__WHAT YOU WILL DO__: Go through the listing and retype each line exactly.
________________________
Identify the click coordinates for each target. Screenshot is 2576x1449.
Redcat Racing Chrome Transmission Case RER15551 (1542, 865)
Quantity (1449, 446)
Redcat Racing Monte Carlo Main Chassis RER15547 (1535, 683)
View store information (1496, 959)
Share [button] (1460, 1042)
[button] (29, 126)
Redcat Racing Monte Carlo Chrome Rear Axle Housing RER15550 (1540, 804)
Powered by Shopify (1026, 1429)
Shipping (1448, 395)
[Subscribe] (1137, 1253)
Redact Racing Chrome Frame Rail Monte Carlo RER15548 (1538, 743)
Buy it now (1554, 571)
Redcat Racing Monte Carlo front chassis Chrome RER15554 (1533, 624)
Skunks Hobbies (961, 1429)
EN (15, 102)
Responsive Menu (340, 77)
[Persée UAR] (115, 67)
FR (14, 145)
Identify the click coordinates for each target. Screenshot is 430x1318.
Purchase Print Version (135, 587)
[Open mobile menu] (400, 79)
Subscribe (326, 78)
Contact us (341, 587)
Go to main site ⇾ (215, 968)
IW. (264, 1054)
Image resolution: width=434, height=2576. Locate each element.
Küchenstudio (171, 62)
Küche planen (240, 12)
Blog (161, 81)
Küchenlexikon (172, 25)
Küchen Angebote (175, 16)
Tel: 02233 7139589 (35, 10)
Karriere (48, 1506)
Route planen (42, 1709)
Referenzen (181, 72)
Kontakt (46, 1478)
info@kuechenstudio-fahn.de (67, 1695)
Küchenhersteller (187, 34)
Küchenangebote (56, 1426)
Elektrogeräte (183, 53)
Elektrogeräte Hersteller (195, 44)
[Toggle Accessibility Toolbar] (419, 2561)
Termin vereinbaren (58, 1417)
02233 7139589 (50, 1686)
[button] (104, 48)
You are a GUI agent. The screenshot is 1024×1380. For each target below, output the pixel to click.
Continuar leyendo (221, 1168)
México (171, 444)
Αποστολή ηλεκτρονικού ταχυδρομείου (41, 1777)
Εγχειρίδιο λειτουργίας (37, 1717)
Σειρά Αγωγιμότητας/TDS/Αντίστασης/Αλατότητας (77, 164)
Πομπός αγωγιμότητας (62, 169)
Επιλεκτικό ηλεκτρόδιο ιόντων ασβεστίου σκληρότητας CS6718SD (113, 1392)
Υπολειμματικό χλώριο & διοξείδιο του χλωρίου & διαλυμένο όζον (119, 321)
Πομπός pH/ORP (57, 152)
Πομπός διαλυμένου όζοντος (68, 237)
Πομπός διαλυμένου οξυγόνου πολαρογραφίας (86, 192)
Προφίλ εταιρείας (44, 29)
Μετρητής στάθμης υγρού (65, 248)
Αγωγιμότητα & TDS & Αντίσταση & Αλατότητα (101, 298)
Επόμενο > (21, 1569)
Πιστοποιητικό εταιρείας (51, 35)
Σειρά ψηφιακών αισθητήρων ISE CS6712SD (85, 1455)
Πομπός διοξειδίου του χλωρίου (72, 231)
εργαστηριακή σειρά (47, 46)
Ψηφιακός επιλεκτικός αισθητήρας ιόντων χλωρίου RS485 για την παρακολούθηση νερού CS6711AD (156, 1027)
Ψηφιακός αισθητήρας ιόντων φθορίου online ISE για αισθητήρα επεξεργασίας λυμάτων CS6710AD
________________________
__TASK RESPONSE__:
Identify the click coordinates for each target. Screenshot is 2576x1449.
Redcat Racing Chrome Transmission Case RER15551 (1542, 865)
Quantity (1449, 446)
Redcat Racing Monte Carlo Main Chassis RER15547 (1535, 683)
View store information (1496, 959)
Share [button] (1460, 1042)
[button] (29, 126)
Redcat Racing Monte Carlo Chrome Rear Axle Housing RER15550 (1540, 804)
Powered by Shopify (1026, 1429)
Shipping (1448, 395)
[Subscribe] (1137, 1253)
Redact Racing Chrome Frame Rail Monte Carlo RER15548 (1538, 743)
Buy it now (1554, 571)
Redcat Racing Monte Carlo front chassis Chrome RER15554 (1533, 624)
Skunks Hobbies (961, 1429)
EN (15, 102)
Responsive Menu (340, 77)
[Persée UAR] (115, 67)
FR (14, 145)
Identify the click coordinates for each target. Screenshot is 430x1318.
Purchase Print Version (135, 587)
[Open mobile menu] (400, 79)
Subscribe (326, 78)
Contact us (341, 587)
Go to main site ⇾ (215, 968)
IW. (264, 1054)
Image resolution: width=434, height=2576. Locate each element.
Küchenstudio (171, 62)
Küche planen (240, 12)
Blog (161, 81)
Küchenlexikon (172, 25)
Küchen Angebote (175, 16)
Tel: 02233 7139589 (35, 10)
Karriere (48, 1506)
Route planen (42, 1709)
Referenzen (181, 72)
Kontakt (46, 1478)
info@kuechenstudio-fahn.de (67, 1695)
Küchenhersteller (187, 34)
Küchenangebote (56, 1426)
Elektrogeräte (183, 53)
Elektrogeräte Hersteller (195, 44)
[Toggle Accessibility Toolbar] (419, 2561)
Termin vereinbaren (58, 1417)
02233 7139589 (50, 1686)
[button] (104, 48)
You are a GUI agent. The screenshot is 1024×1380. For each target below, output the pixel to click.
Continuar leyendo (221, 1168)
México (171, 444)
Αποστολή ηλεκτρονικού ταχυδρομείου (41, 1777)
Εγχειρίδιο λειτουργίας (37, 1717)
Σειρά Αγωγιμότητας/TDS/Αντίστασης/Αλατότητας (77, 164)
Πομπός αγωγιμότητας (62, 169)
Επιλεκτικό ηλεκτρόδιο ιόντων ασβεστίου σκληρότητας CS6718SD (113, 1392)
Υπολειμματικό χλώριο & διοξείδιο του χλωρίου & διαλυμένο όζον (119, 321)
Πομπός pH/ORP (57, 152)
Πομπός διαλυμένου όζοντος (68, 237)
Πομπός διαλυμένου οξυγόνου πολαρογραφίας (86, 192)
Προφίλ εταιρείας (44, 29)
Μετρητής στάθμης υγρού (65, 248)
Αγωγιμότητα & TDS & Αντίσταση & Αλατότητα (101, 298)
Επόμενο > (21, 1569)
Πιστοποιητικό εταιρείας (51, 35)
Σειρά ψηφιακών αισθητήρων ISE CS6712SD (85, 1455)
Πομπός διοξειδίου του χλωρίου (72, 231)
εργαστηριακή σειρά (47, 46)
Ψηφιακός επιλεκτικός αισθητήρας ιόντων χλωρίου RS485 για την παρακολούθηση νερού CS6711AD (156, 1027)
Ψηφιακός αισθητήρας ιόντων φθορίου online ISE για αισθητήρα επεξεργασίας λυμάτων CS6710AD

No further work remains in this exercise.